PASSAGE SHOWN:
____

Hospitals continue to spend millions on the scanners and other high-end medical equipment made by the companies. Increasingly hospital chains and other healthcare organizations are also paying GE and Siemens for software programs, electronic medical record management systems, and consulting services to improve efficiency. As much as $500 billion of the $2.2 trillion spent on health care each year is wasted on duplicate processes, bad coordination, and out-of-date scheduling, according to a GE estimate based on data from the U.S. Centers for Medicare and Medicaid Services. It's a challenge and opportunity all rolled into one, says Jan De Witte, who on Apr. 1 was made chief executive officer of GE's health-care IT business unit. "It's generally accepted that for every $100 spent on health care, $20 or more is waste," says De Witte. "Over the past two years, the industry has come to grips with this being a problem."
GE Healthcare last June created a consulting arm, also headed by De Witte, aimed at helping administrators use resources better and become more cost-efficient. Staffed by more than 100 people, the consulting unit hopes to generate $1 billion in annual sales in five years. That may seem small compared with GE Healthcare's $16.9 billion in annual revenue, but the company sees consulting as a growth business and enjoys the advantage of tapping customers it already knows well.

____

EXTRACTED INFORMATION:
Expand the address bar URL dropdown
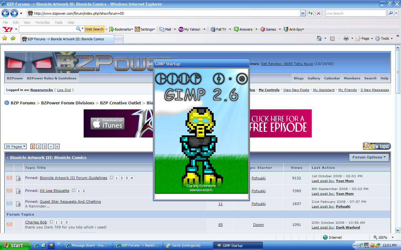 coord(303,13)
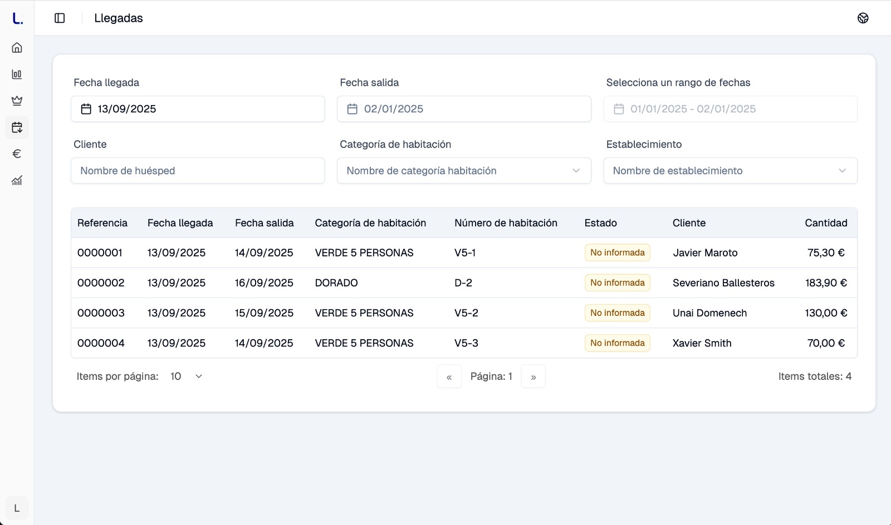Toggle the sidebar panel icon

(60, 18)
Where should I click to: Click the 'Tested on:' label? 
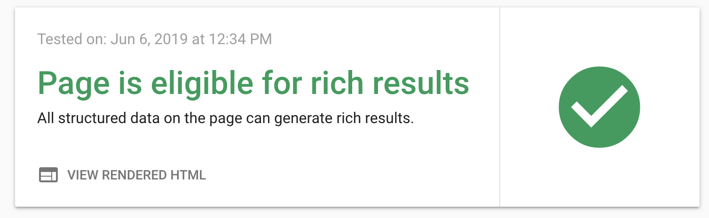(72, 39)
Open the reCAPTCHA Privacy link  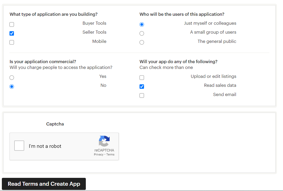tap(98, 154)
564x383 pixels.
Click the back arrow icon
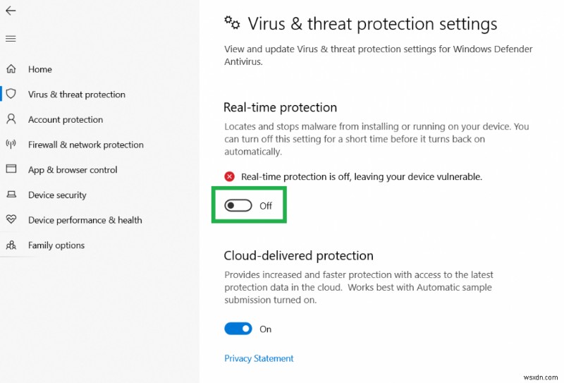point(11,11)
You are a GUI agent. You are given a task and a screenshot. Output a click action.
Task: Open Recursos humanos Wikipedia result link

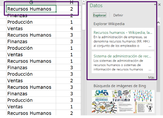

____

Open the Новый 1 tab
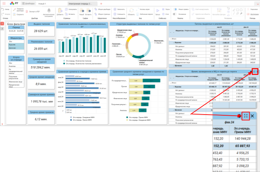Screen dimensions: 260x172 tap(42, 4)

____

PROMPT: Take the passage on GE Healthcare and write out everything from "GE Healthcare last" down to "already knows well.", switching "administrators" to "hospital managers".

EXERCISE SOLUTION:
GE Healthcare last June created a consulting arm, also headed by De Witte, aimed at helping hospital managers use resources better and become more cost-efficient. Staffed by more than 100 people, the consulting unit hopes to generate $1 billion in annual sales in five years. That may seem small compared with GE Healthcare's $16.9 billion in annual revenue, but the company sees consulting as a growth business and enjoys the advantage of tapping customers it already knows well.